**Task details**. Copy nothing but the lines below running from the line containing "Click InternalKey on line 14" through the line containing "You are a computer-use agent. This", both end lines included.

Stored data:
***
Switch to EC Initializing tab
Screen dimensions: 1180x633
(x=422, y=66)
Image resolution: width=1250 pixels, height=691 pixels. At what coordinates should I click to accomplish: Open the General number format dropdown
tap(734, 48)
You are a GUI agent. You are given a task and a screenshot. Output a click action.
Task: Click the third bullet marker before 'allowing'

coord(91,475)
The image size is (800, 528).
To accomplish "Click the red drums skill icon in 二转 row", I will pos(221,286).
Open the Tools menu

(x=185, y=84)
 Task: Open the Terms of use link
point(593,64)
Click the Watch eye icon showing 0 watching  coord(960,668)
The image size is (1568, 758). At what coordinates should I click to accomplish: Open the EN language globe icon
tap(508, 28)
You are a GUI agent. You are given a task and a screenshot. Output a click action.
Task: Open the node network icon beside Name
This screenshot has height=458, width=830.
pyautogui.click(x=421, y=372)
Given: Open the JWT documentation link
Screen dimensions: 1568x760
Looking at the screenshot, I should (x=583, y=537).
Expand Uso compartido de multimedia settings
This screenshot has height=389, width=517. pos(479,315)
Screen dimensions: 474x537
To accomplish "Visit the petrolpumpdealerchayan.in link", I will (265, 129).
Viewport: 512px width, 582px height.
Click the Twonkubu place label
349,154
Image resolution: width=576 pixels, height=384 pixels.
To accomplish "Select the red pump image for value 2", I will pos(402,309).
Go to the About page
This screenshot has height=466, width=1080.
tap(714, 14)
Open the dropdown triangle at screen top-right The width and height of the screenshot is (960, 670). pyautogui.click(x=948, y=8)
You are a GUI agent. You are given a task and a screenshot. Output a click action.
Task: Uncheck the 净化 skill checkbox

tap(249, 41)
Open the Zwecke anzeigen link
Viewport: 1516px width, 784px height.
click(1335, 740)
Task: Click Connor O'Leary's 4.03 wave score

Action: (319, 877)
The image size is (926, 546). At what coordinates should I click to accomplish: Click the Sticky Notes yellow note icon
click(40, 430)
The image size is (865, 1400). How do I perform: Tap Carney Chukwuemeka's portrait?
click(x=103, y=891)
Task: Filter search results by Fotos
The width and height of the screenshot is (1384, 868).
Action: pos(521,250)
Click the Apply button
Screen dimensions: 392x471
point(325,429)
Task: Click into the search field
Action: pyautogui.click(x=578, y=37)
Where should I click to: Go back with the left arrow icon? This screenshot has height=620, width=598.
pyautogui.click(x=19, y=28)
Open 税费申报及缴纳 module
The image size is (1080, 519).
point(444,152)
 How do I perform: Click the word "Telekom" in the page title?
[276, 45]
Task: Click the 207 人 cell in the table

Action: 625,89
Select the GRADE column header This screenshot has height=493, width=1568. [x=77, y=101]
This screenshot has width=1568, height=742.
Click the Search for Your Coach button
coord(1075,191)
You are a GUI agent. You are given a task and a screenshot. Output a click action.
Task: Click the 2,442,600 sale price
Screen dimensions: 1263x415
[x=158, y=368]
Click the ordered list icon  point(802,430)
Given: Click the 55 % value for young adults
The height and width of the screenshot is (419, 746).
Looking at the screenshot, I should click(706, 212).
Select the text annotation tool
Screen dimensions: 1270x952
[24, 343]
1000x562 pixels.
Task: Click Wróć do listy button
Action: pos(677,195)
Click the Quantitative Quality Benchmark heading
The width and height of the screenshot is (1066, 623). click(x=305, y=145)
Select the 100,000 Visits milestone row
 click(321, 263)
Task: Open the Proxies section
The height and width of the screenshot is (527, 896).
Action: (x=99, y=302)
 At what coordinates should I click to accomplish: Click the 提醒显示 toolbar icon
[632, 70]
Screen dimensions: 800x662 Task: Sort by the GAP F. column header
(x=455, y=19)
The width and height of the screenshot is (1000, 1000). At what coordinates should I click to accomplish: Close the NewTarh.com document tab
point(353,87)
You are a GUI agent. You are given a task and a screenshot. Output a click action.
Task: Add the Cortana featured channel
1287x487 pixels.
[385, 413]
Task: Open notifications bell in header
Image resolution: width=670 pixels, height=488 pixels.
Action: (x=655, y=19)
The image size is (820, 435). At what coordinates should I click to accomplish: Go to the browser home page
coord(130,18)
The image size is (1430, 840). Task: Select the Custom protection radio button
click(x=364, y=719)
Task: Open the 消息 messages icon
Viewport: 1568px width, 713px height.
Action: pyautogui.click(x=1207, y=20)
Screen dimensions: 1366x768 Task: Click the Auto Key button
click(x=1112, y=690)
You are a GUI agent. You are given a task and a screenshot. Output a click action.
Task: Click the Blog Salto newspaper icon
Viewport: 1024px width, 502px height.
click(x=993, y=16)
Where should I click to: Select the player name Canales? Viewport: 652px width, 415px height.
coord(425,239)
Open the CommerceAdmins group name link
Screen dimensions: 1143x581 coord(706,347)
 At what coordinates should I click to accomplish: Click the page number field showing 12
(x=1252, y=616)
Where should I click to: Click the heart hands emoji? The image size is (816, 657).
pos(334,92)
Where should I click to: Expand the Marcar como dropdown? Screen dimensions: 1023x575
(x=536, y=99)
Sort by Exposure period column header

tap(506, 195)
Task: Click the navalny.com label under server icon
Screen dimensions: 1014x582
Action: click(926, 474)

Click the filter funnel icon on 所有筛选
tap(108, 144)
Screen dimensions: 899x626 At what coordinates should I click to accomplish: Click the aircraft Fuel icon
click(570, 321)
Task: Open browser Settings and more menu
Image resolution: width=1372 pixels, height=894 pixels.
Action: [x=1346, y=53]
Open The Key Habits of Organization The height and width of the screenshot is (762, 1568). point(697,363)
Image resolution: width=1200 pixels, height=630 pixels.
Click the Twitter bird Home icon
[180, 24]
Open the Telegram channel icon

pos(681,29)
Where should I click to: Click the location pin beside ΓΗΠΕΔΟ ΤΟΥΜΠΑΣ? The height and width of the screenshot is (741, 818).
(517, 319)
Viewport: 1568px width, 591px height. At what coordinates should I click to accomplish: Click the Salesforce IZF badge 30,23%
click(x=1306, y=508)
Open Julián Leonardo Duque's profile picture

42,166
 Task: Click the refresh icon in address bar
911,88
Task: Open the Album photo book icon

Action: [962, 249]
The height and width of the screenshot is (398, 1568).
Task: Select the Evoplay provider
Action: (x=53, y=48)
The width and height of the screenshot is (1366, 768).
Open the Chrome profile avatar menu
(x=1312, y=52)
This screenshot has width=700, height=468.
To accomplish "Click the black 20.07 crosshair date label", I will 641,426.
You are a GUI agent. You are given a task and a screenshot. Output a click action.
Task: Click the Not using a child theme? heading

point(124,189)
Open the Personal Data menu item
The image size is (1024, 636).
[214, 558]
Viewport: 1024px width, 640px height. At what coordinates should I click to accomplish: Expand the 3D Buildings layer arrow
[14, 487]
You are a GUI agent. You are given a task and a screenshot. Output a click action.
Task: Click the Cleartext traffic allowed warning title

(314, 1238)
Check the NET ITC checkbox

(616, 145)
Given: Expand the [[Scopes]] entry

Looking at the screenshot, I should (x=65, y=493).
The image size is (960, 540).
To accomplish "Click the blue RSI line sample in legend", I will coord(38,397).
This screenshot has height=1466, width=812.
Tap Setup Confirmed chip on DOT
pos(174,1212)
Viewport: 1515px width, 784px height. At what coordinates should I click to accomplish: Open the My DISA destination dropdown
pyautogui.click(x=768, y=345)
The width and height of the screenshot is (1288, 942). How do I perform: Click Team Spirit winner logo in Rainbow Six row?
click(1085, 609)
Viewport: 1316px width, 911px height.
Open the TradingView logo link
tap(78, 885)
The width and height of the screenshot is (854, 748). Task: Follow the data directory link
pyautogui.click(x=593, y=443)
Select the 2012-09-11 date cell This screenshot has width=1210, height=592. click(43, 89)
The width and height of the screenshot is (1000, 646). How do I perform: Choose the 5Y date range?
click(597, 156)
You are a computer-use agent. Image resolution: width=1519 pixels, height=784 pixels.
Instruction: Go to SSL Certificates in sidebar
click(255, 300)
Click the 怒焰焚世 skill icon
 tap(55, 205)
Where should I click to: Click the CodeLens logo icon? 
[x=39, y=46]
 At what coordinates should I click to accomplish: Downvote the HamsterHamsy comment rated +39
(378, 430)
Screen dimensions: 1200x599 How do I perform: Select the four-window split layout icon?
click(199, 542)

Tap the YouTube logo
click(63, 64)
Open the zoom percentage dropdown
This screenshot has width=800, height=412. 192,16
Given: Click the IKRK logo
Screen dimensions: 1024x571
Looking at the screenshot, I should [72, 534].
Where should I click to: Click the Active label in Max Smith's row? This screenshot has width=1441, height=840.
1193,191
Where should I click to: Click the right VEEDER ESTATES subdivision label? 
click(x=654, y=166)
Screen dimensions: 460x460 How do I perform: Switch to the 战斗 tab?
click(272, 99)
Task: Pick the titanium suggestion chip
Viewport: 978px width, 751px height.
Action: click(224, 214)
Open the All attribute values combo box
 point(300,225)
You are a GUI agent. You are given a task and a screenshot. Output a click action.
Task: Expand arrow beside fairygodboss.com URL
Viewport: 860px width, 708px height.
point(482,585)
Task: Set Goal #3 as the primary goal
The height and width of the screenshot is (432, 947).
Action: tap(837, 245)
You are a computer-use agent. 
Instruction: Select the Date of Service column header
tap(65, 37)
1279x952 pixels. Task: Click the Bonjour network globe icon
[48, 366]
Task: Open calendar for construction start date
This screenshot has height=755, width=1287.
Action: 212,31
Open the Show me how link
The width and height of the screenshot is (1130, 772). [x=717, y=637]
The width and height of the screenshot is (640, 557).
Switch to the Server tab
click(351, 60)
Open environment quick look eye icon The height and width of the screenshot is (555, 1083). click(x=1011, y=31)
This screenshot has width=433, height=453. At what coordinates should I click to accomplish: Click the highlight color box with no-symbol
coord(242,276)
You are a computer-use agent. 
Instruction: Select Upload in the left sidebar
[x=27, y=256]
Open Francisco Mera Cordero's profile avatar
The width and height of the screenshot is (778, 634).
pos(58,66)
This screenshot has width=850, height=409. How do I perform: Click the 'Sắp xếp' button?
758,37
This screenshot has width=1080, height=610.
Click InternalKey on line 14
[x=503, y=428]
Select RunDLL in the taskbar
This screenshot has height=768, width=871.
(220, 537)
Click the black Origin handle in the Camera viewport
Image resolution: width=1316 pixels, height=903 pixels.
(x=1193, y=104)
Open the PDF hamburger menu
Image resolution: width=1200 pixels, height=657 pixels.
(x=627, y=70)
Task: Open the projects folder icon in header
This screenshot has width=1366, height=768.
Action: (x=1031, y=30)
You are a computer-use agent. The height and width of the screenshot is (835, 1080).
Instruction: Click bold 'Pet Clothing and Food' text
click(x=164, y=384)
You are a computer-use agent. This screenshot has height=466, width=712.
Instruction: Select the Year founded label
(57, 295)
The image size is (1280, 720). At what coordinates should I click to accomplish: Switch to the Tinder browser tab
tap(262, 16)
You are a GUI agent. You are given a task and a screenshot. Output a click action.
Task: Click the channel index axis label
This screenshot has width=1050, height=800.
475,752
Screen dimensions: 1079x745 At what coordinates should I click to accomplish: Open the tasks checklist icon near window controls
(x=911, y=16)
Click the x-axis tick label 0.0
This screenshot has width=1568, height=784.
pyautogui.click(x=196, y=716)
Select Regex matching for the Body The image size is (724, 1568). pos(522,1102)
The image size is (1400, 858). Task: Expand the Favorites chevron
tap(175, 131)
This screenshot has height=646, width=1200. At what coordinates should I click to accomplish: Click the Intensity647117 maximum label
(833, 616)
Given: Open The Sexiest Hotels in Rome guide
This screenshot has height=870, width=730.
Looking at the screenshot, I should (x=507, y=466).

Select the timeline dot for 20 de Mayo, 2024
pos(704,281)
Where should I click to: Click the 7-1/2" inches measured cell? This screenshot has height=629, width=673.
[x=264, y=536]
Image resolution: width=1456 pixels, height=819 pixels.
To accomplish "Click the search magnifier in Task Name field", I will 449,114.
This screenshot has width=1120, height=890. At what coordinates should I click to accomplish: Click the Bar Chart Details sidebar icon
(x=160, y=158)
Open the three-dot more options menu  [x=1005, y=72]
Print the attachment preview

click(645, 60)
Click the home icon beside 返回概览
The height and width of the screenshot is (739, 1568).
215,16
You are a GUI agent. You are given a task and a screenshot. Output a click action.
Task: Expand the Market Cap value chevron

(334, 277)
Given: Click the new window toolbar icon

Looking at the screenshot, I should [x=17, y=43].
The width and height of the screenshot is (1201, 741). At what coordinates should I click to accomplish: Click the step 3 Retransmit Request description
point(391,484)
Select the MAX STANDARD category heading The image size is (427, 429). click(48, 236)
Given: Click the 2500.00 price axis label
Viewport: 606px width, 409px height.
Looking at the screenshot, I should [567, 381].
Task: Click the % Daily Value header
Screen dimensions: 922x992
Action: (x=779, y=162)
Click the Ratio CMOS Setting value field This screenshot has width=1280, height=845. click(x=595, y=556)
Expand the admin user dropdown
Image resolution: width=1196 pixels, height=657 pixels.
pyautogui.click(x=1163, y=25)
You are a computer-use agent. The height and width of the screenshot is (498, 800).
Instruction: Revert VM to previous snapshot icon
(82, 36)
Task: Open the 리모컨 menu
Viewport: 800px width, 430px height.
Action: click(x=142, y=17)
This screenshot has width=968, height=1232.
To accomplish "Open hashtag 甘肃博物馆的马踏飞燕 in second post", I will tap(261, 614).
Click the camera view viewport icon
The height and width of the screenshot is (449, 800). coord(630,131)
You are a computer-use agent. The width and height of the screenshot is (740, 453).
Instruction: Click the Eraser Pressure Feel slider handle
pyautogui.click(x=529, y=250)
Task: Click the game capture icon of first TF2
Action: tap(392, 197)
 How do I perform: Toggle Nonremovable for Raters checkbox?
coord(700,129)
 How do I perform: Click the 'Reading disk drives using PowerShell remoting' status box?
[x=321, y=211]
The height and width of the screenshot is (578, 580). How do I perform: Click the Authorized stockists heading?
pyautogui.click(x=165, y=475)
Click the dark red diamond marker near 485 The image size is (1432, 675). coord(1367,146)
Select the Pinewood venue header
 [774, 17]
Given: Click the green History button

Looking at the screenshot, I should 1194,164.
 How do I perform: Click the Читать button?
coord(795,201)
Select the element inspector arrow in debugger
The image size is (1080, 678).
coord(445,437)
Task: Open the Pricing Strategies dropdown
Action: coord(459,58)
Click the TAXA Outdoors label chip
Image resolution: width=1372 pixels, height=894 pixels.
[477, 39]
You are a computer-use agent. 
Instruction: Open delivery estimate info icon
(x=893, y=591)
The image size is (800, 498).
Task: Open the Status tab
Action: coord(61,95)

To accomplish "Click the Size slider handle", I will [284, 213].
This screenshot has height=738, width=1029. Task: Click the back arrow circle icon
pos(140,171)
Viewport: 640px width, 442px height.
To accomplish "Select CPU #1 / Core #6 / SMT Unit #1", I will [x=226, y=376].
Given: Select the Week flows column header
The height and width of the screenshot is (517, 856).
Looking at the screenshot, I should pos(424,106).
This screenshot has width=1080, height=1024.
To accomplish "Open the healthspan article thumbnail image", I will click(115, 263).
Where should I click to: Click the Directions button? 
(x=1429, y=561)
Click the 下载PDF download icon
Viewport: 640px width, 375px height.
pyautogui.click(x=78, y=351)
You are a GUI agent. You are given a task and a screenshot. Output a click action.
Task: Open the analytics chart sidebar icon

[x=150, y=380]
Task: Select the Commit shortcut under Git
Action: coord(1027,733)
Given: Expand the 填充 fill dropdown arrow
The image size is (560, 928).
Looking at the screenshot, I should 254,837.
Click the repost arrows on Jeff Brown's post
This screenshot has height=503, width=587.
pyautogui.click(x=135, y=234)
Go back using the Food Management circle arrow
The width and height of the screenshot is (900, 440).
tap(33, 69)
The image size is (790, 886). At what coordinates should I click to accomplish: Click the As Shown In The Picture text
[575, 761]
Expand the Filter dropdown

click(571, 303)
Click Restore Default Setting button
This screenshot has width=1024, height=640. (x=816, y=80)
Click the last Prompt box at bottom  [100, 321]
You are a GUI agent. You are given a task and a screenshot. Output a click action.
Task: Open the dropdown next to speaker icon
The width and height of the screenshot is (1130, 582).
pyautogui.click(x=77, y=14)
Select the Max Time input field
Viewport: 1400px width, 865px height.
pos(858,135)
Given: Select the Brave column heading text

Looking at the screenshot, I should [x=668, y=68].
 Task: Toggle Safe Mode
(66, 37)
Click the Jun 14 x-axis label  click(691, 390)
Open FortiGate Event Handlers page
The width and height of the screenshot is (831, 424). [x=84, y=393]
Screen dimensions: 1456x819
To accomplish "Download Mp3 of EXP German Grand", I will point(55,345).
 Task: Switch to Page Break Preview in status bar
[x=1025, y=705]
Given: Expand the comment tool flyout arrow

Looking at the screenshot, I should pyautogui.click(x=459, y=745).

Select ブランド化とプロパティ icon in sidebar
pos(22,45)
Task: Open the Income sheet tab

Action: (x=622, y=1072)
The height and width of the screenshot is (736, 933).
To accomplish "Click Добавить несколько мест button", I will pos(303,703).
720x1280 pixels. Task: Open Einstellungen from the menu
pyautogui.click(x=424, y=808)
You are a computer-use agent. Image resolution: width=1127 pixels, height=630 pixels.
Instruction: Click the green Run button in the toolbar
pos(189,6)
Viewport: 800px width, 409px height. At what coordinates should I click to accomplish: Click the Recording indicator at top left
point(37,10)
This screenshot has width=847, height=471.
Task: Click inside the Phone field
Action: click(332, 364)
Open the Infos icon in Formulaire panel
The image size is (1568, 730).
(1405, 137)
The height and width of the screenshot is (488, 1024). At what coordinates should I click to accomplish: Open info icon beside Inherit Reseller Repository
***
**Solution for this task**.
Click InternalKey on line 14
[x=503, y=428]
Select RunDLL in the taskbar
This screenshot has height=768, width=871.
(220, 537)
Click the black Origin handle in the Camera viewport
Image resolution: width=1316 pixels, height=903 pixels.
(x=1193, y=104)
Open the PDF hamburger menu
Image resolution: width=1200 pixels, height=657 pixels.
(x=627, y=70)
Task: Open the projects folder icon in header
This screenshot has width=1366, height=768.
Action: (x=1031, y=30)
You are a computer-use agent. The height and width of the screenshot is (835, 1080).
Instruction: Click bold 'Pet Clothing and Food' text
click(x=164, y=384)
You are a computer-use agent. This screenshot has height=466, width=712.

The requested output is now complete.